[Stored items from a collection]
_ _ _ _ _
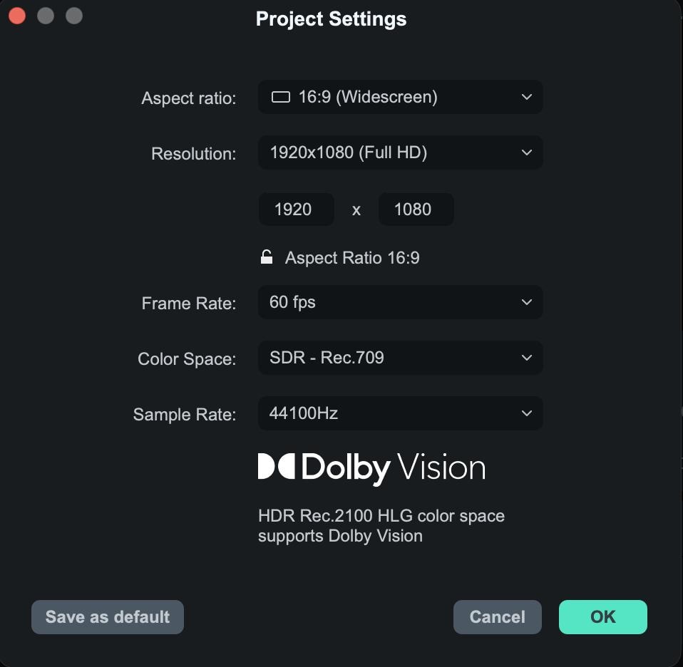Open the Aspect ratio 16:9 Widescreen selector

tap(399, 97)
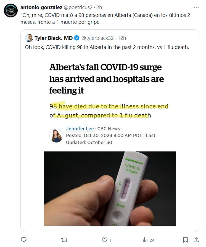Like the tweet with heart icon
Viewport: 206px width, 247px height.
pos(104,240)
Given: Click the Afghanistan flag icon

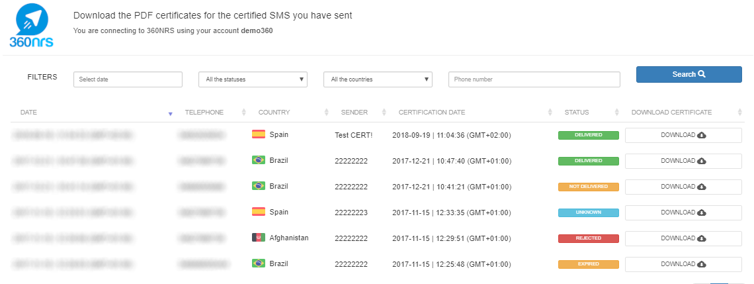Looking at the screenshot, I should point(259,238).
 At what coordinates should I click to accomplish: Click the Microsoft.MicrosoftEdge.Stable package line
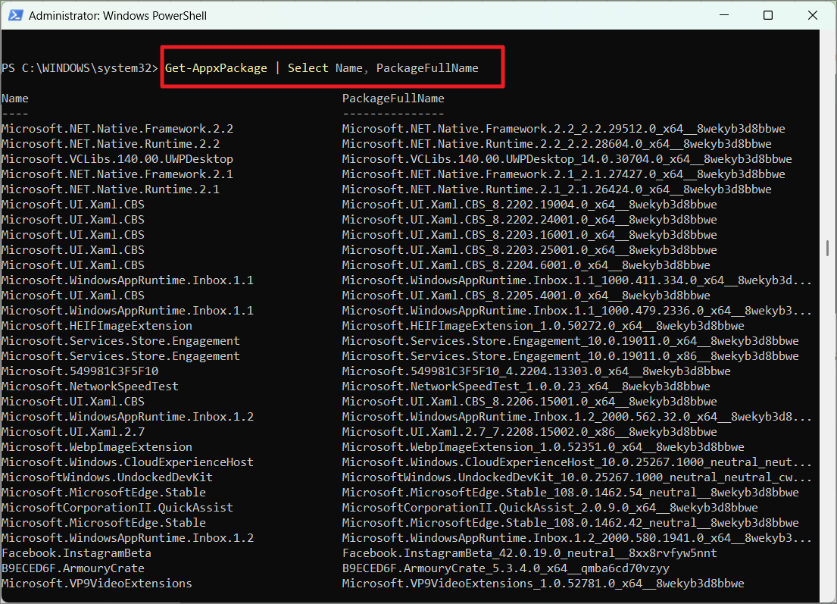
_ _ _ _ _
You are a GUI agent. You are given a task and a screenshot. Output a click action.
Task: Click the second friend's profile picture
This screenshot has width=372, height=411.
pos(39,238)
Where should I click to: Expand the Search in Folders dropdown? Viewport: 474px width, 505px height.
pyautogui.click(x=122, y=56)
_ _ _ _ _
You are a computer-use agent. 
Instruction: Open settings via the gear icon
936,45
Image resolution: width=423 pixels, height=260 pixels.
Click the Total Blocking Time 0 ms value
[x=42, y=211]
_ _ _ _ _
> _Your goal_
The lines to copy exactly start with the line above that has "Given: Click the Afghanistan flag icon" and go on through the line that has "At what coordinates"; please include both, add nothing else, and omit the pictures.

> _Task response_
Given: Click the Afghanistan flag icon

Looking at the screenshot, I should point(259,238).
 At what coordinates should I click to accomplish: Click the Microsoft.MicrosoftEdge.Stable package line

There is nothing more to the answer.